O procurador regional eleitoral de São Paulo, Paulo Taubemblatt, afirmou que o Ministério Público está tomando medidas para combater a influência do crime organizado nas eleições, mas ponderou que o processo eleitoral é curto demais para solucionar o problema. A declaração foi feita durante o 3º Congresso Paulista de Direito Eleitoral, promovido pela OAB-SP, nesta sexta-feira (8).
“O processo eleitoral se desenvolve em dois meses praticamente. E não dá tempo resolver o problema do crime organizado em dois meses”, disse Taubemblatt. O evento contou com a presença do presidente do TRE-SP, Encinas Manfré, e foi mediado pelo advogado Ricardo Vita Porto, presidente da comissão de direito eleitoral da OAB-SP, com participação do procurador Marcio Sergio Christino.
Taubemblatt afirmou que o crime organizado é uma preocupação do Ministério Público Eleitoral em nível nacional. Ele disse que a instituição está formando grupos de trabalho e mapeando, junto a promotores eleitorais, a situação em todo o país. O procurador também citou ter solicitado apoio da Polícia Federal para identificar financiamentos de campanha obscuros.
O desembargador Manfré afirmou que o TRE-SP segue as diretrizes do TSE e atua em duas frentes: impedir a infiltração de agentes do crime organizado nas instituições públicas e assegurar a liberdade de voto dos cidadãos.

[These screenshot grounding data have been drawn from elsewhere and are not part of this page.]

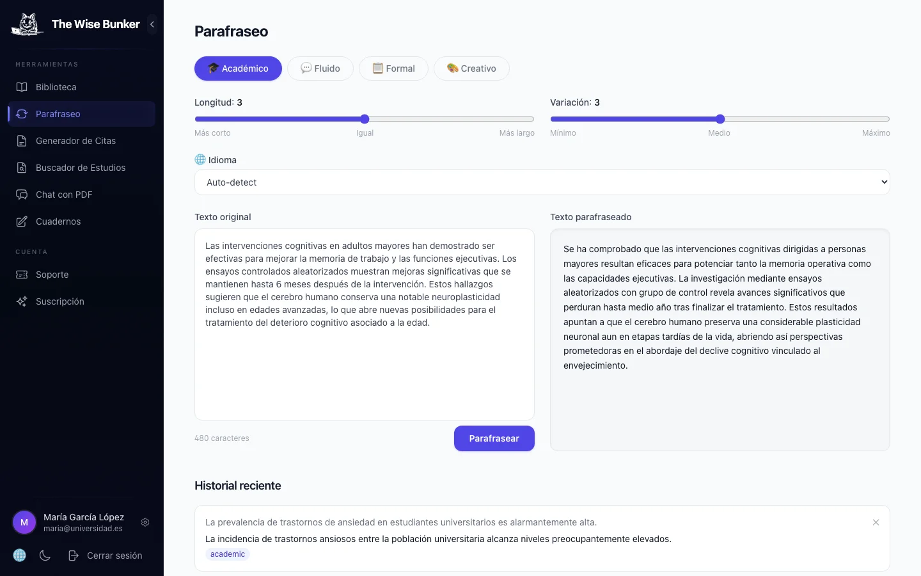Choose the Formal style option
The height and width of the screenshot is (576, 921).
pos(393,68)

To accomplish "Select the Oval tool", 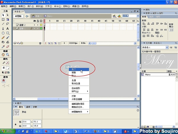I will 3,33.
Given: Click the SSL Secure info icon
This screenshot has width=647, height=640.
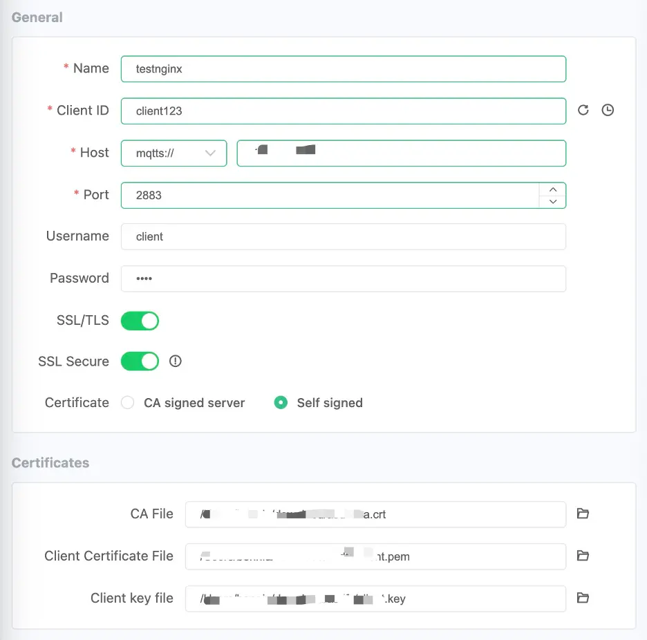Looking at the screenshot, I should [x=176, y=361].
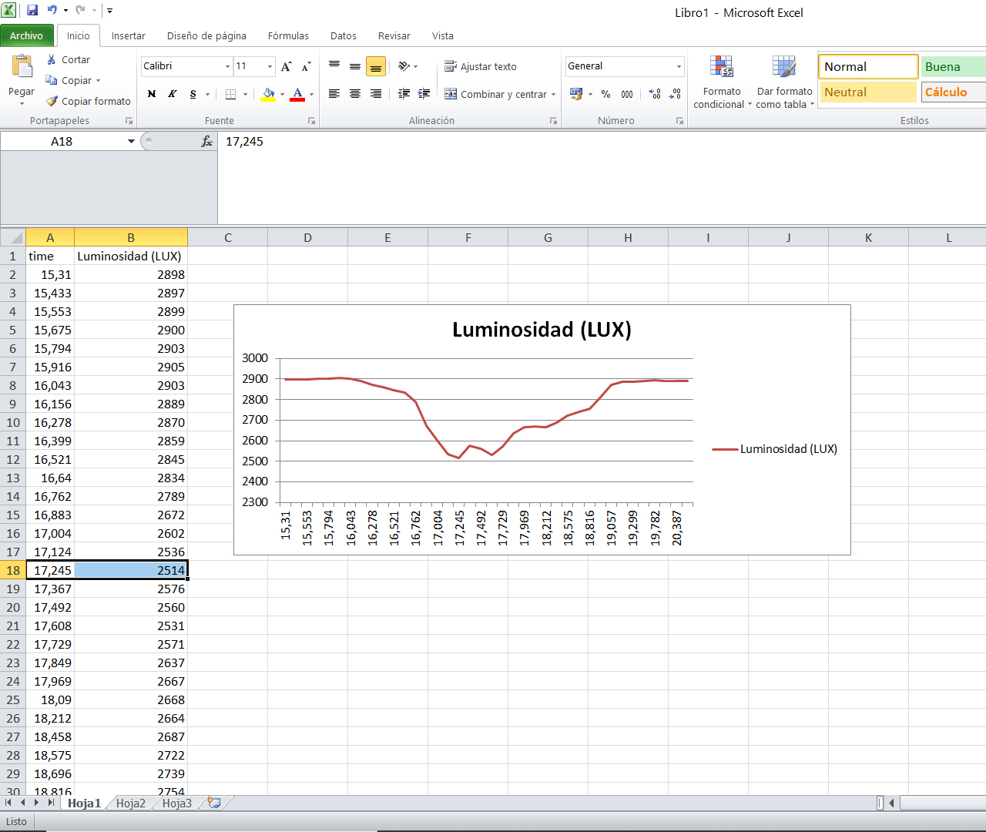Screen dimensions: 986x832
Task: Click the Save icon in quick access toolbar
Action: [32, 11]
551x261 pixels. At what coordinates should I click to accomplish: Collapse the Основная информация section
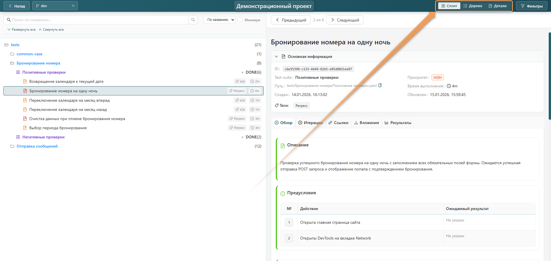(x=276, y=57)
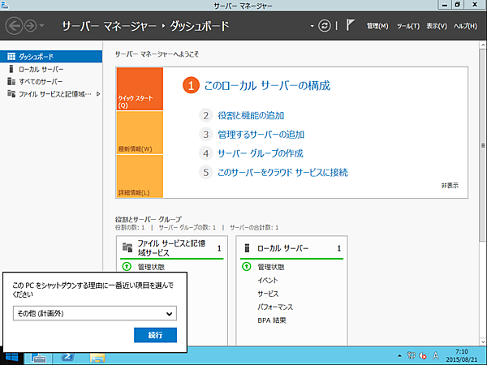Open the shutdown reason dropdown
This screenshot has width=487, height=365.
[95, 313]
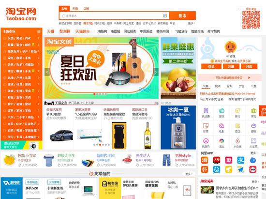This screenshot has width=266, height=199.
Task: Open the 聚 Juhuasuan app icon
Action: [x=229, y=160]
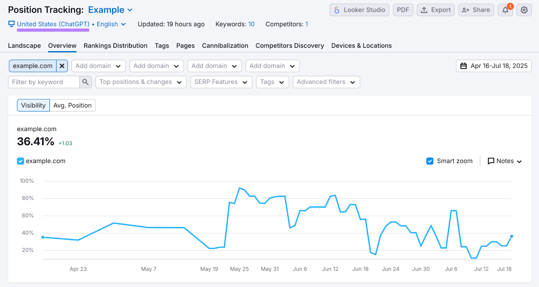This screenshot has width=539, height=287.
Task: Open settings with the gear icon
Action: click(x=524, y=10)
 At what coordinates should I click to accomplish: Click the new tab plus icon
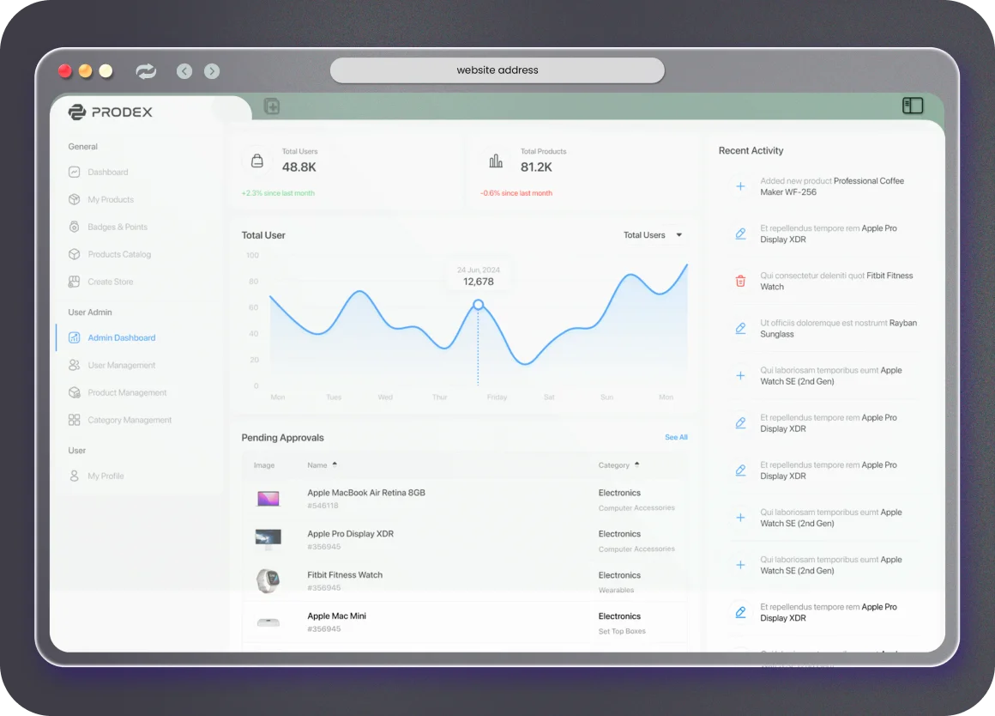point(272,106)
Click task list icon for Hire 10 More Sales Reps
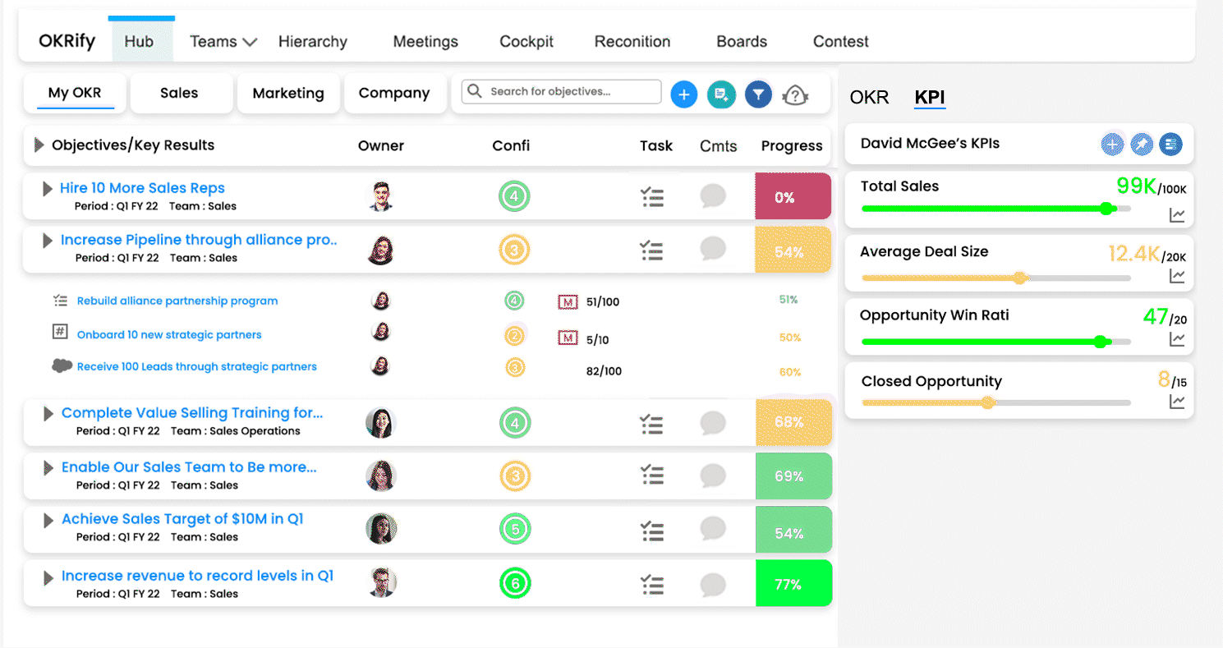Viewport: 1223px width, 648px height. (x=651, y=197)
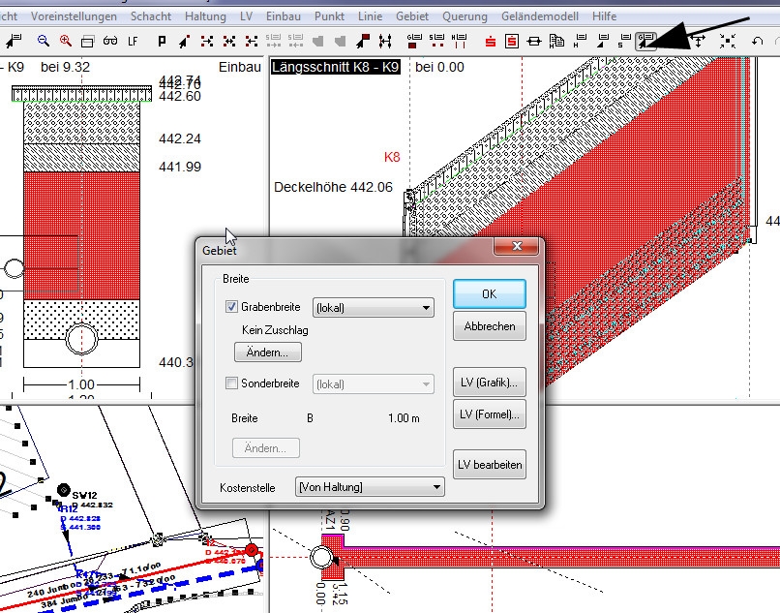Viewport: 780px width, 613px height.
Task: Open the Haltung menu
Action: [204, 16]

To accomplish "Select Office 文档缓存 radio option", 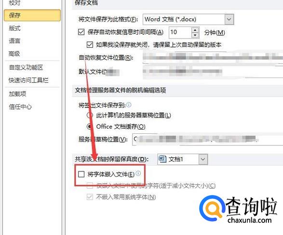I will point(90,127).
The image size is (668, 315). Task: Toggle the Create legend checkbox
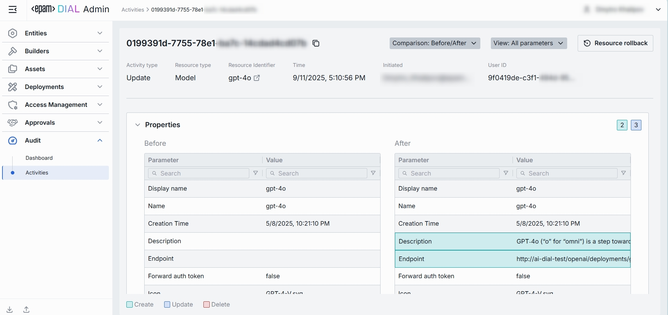click(130, 304)
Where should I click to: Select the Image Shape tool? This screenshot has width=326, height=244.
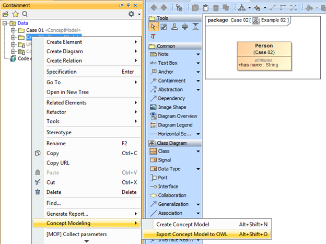click(x=171, y=107)
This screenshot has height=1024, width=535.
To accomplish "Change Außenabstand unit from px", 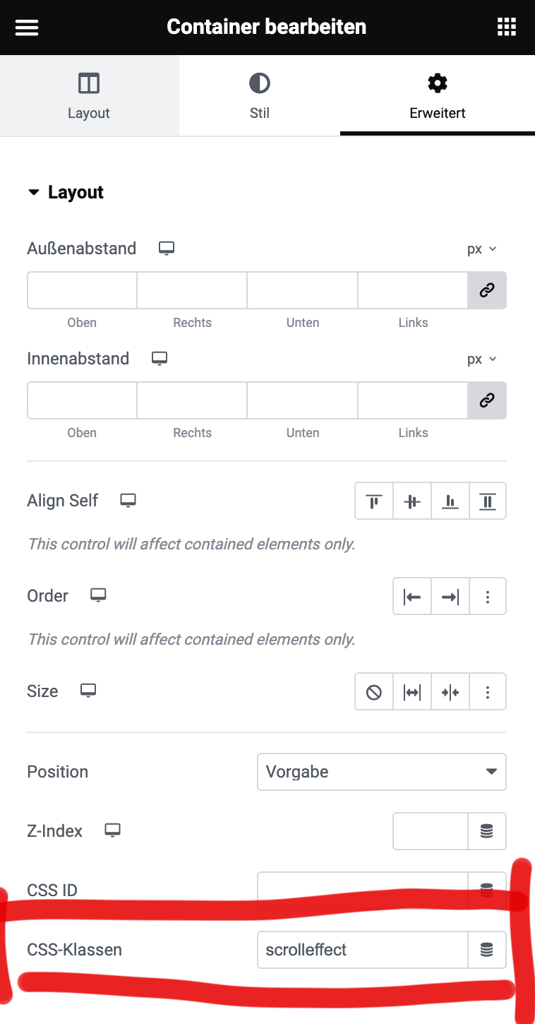I will 482,249.
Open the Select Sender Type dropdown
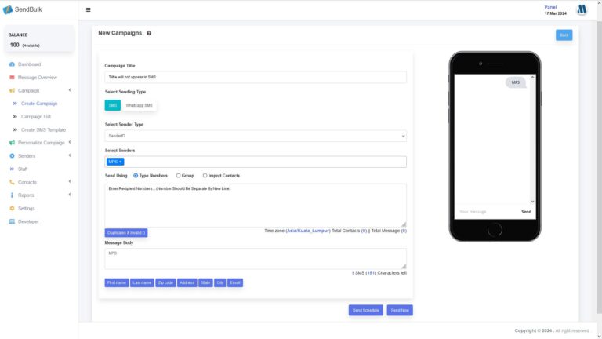The height and width of the screenshot is (339, 602). [x=256, y=136]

Ele destacou que a Justiça Eleitoral pode atuar em diferentes fases, como no registro de candidatura, analisando requisitos de elegibilidade, e em ações de abuso de poder.
Manfré mencionou a jurisprudência do TSE em processos de eleições municipais anteriores no Rio de Janeiro, envolvendo candidatos com indícios de ligação com o crime organizado. Ele disse que a análise será caso a caso e que eventuais interferências para negar registros só ocorrerão com provas. A Justiça Eleitoral no Rio já barrou candidatos, mesmo sem condenação colegiada, para conter milícias e facções.
O advogado Ricardo Vita Porto questionou se esses precedentes poderiam indeferir candidatos com ficha limpa, ferindo o contraditório e a ampla defesa. Taubemblatt respondeu que o TSE fez uma leitura mais objetiva que a Justiça fluminense, baseando-se em um artigo sobre organização criminosa armada, em vez de moralidade ou vida pregressa. “O Poder Judiciário aplica regras. Não estamos aqui para fazer lei, mas para dizer: ‘Aqui tem uma causa de inelegibilidade, aplicamos. Aqui não tem, não aplicamos'”, afirmou o procurador.